Le sorrido. Non ho mai pensato che le rivoluzioni fossero quisquilie per signorine.

Sul bus diretto verso il Comune, l’entusiasmo ravvivato dalla prospettiva di quel Serra che si fa sempre più concreta, a fregiare la carta d’identità e tutti i miei documenti , un messaggio illumina d’improvviso il display. Non proviene da un mittente noto, non credo sia neppure un contatto salvato.

Yari Power, annuncia la chat di Instagram.

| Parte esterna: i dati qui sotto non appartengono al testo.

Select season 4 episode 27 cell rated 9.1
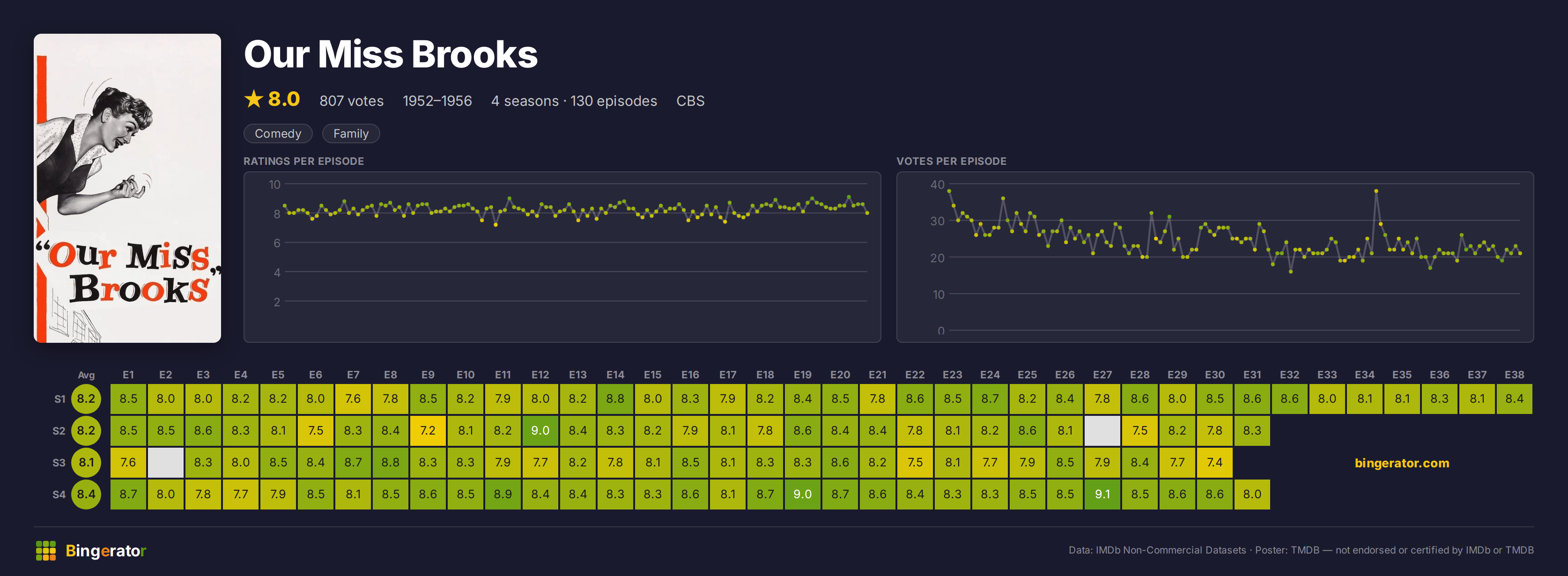This screenshot has height=576, width=1568. point(1102,494)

“E adesso che è, ‘sto Power?” penso, con un lampo di curiosità mista a un’inspiegabile stizza, quasi a identificare in questo nickname l’ennesimo profilo fantasma esperto nell’arte del copia e incolla dei più frusti messaggi di pubblicità indesiderata. Apro la chat con un’attitudine accidiosa e maldisposta in partenza. “So che non ci conosciamo, ma ho trovato il tuo profilo per caso qualche tempo fa e non ho esitato a seguirti. Ti trovo davvero interessante. Saranno le tue foto o le didascalie che scrivi, ma mi sembra che tu sia una di quelle persone che sanno quello che fanno, capaci di scriversi le proprie parti.” Drizzo le pupille contemporaneamente ad un’attenzione nuova che rimpiazza in un attimo l’indifferenza di pochi istanti fa. Forse non è un postino di spam, sentenzio, mentre visito la sua pagina per accertarmi della veridicità della sua persona. Piacevolmente interdetta dalla risonanza delle sue frasi, lo seguo. Scorro le foto. E poi, li vedo. Tra le molte immagini che costellano la galleria, compare di sguincio anche qualche foto di famiglia, a ritrarre lui accanto ai suoi genitori, una coppia che non riconosco subito, ma poi a guardarla meglio mi sembra di averla già vista, sbaglio o erano i personaggi del cuore della mia nonna ? Di colpo, si fende la coltre del mio ottundimento: proprio loro, Albano e Romina. Quelli di ‘Felicità’. Il ritornello annacqua la testa e lo stupore annienta momentaneamente qualsiasi altra emozione. Guardo ancora le fotografie, gli istanti rubati a quella quotidianità tanto popolare e intima al tempo stesso.

Solo adesso capisco la ragion d’essere di quel Power nel nickname del mittente.
Il cognome di sua madre.
Allora, gli rispondo.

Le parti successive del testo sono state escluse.